Zane Davidson has been receiving chemotherapy to treat acute lymphoblastomic leukemia since June. The 11-year-old Trafalgar resident has struggled with the side effects from the chemotherapy — nausea, vomiting and neuropathy, a nerve disorder that causes the sensation of pins and needles.
“It wears on him, emotionally and mentally,” said Matt Davidson, his father.
Zane was diagnosed with leukemia in June. The blood cancer is notoriously aggressive, so doctors at Riley Hospital for Children at Indiana University Health charted an aggressive course of treatment right away.
Every other week, Zane is admitted for four or five days for an intense bout of treatment, so that doctors can monitor his blood cell levels continuously.
The chemotherapy wipes out his body’s immune system, making common diseases incredibly dangerous. Most of the time, Zane is restricted to his house.
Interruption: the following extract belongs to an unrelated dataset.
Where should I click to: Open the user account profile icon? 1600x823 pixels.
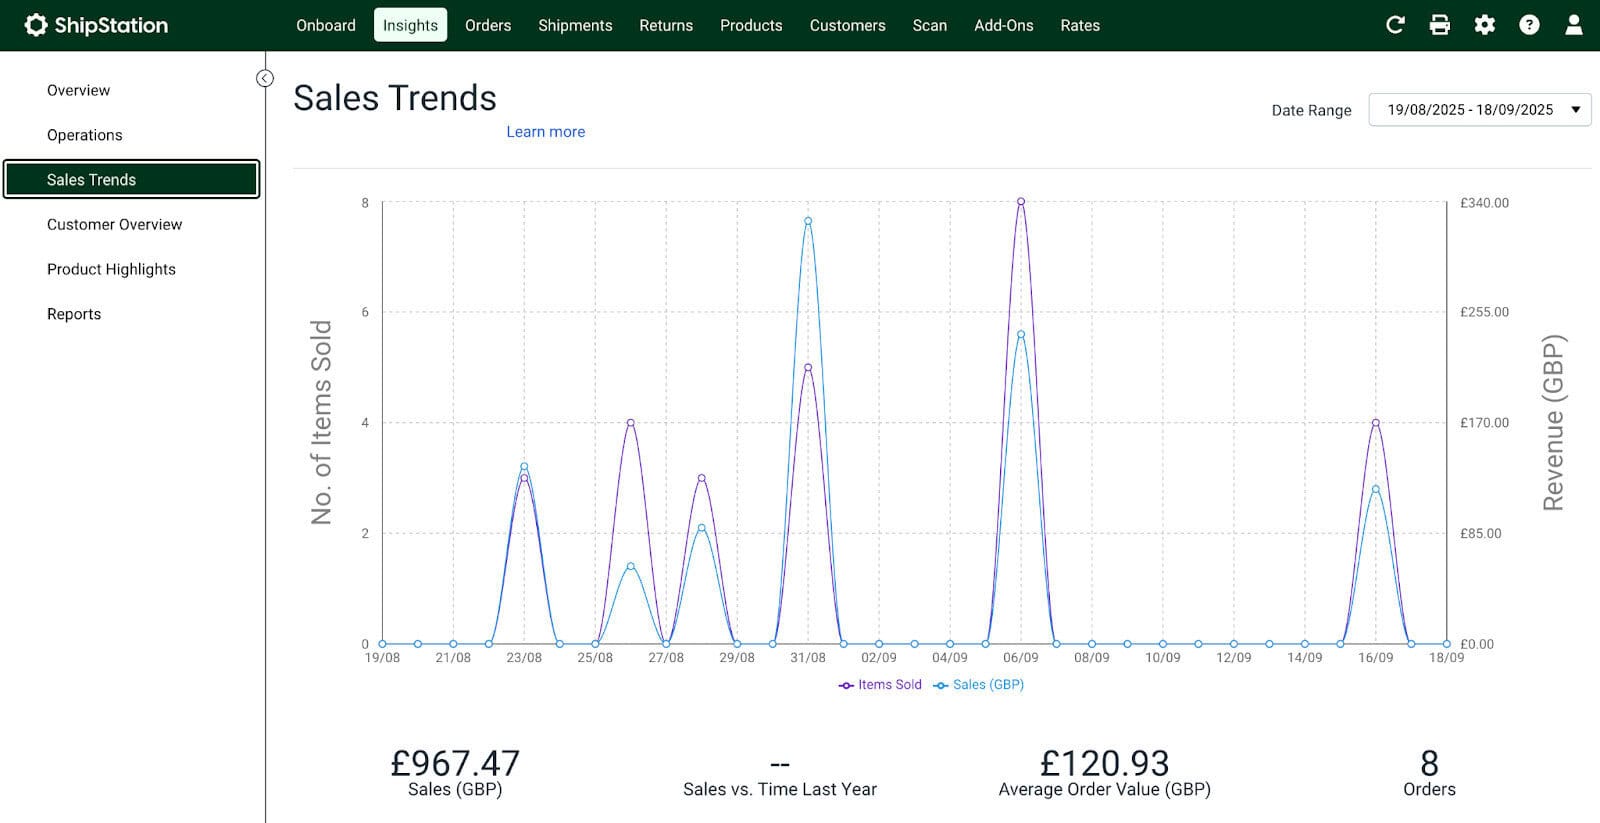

He cannot go to school, and his parents are hesitant to even take him to the grocery store or out to eat.
“We can’t justify the risk of taking him out and catching something,” Matt Davidson said.
As a result, it’s easy for Zane to get frustrated and wonder why he can’t play with his friends, go to a movie or even stop into school.
The Davidsons have taken precautions to help release some of the stress building up, both for Zane and the rest of the family.
The whole family is seeing a counselor to work through the emotions that come with cancer.
“We don’t necessarily look at it like we need help living with each other, but rather to guide us as we move through this,” Matt Davidson said. “A lot of it is, we just rely on each other.”
Zane is in the final two months of the most intense chemotherapy. Starting in April and May, doctors will scale back the frequency of hospital visits and trips to the doctor. Instead, he’ll start taking a milder, oral chemotherapy daily.
That treatment will last until 2017. The long timeline is just something else to deal with, and the family tries to focus on Zane’s treatment in weeks and months, not years.
“It seems like forever, though,” Matt Davidson said.